[ExI] Political correctness consequences

Rafal Smigrodzki rafal.smigrodzki at gmail.com
Wed Aug 3 07:01:45 UTC 2016


On Tue, Aug 2, 2016 at 4:43 AM, Anders <anders at aleph.se> wrote:

> The basic intellectual problem with political correctness (in a
> generalized sense) is this:
>
> 1. We strive to uphold some noble value (equality, patriotism, purity of
> math...) X
> 2. We use argument A (among others) to argue for the value.
> 3. You point out argument A is invalid.
> 4. Hence you must be against X, and you are a *bad* person!
>
> Sure, there is more sociology and psychology to it than that, but I think
> this is what makes political correctness truly problematic in academia.


### I would think that the most problematic (oops, the language of the
enemy infects my diction) issue of political correctness is the power
imbalance it is associated with.
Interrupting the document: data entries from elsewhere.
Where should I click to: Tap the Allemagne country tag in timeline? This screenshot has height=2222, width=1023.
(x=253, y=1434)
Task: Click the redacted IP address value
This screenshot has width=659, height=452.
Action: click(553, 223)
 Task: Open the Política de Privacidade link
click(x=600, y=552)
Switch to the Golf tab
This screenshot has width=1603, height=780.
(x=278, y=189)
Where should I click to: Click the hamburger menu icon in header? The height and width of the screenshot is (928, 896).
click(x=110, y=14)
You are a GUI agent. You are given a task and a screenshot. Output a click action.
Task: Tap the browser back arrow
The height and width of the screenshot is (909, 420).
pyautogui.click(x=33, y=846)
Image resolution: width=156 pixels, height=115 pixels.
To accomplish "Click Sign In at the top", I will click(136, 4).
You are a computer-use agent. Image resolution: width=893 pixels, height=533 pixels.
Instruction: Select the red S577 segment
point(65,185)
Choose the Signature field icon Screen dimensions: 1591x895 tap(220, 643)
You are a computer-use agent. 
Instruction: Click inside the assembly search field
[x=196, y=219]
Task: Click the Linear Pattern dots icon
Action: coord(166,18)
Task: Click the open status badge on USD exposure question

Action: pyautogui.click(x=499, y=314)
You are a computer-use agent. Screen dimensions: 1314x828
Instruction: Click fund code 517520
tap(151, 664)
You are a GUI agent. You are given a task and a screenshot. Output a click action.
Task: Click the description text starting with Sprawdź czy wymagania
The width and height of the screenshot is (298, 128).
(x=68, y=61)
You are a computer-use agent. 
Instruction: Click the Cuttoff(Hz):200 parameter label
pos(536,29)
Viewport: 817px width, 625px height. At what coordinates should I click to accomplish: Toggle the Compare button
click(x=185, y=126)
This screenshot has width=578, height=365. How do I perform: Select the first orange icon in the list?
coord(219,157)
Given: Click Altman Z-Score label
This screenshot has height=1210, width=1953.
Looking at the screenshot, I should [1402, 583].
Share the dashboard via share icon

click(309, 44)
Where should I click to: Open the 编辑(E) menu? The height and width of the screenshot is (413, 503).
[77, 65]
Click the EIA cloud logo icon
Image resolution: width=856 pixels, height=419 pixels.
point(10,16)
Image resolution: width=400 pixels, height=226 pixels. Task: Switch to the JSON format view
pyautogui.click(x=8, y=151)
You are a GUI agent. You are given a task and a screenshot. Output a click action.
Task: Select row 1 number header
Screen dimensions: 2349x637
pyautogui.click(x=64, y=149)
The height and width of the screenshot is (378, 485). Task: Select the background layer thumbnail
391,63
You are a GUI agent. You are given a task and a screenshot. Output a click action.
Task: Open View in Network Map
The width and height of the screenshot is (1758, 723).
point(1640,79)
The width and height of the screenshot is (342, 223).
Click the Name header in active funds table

Political correctness is another name for
the ideological orthodoxy that since about 1970 has been slowly accepted by
the power elites in most Western nations, replacing previous national,
religious and other orthodoxies. It is a set of claims about the world and
a set of norms to guide and judge behavior.

Since the factual claims of political correctness are often actually
incorrect, and the norms are often odious to most reasonable people,
political correctness is potentially harmful. Since it was accepted by
power elites worldwide, the harms are in fact widespread and hard to escape
from.

Lack of ideological diversity among elites, the almost complete takeover of
positions of power by politically correct cadres in a number of countries,
is therefore a major flaw of the current global political system.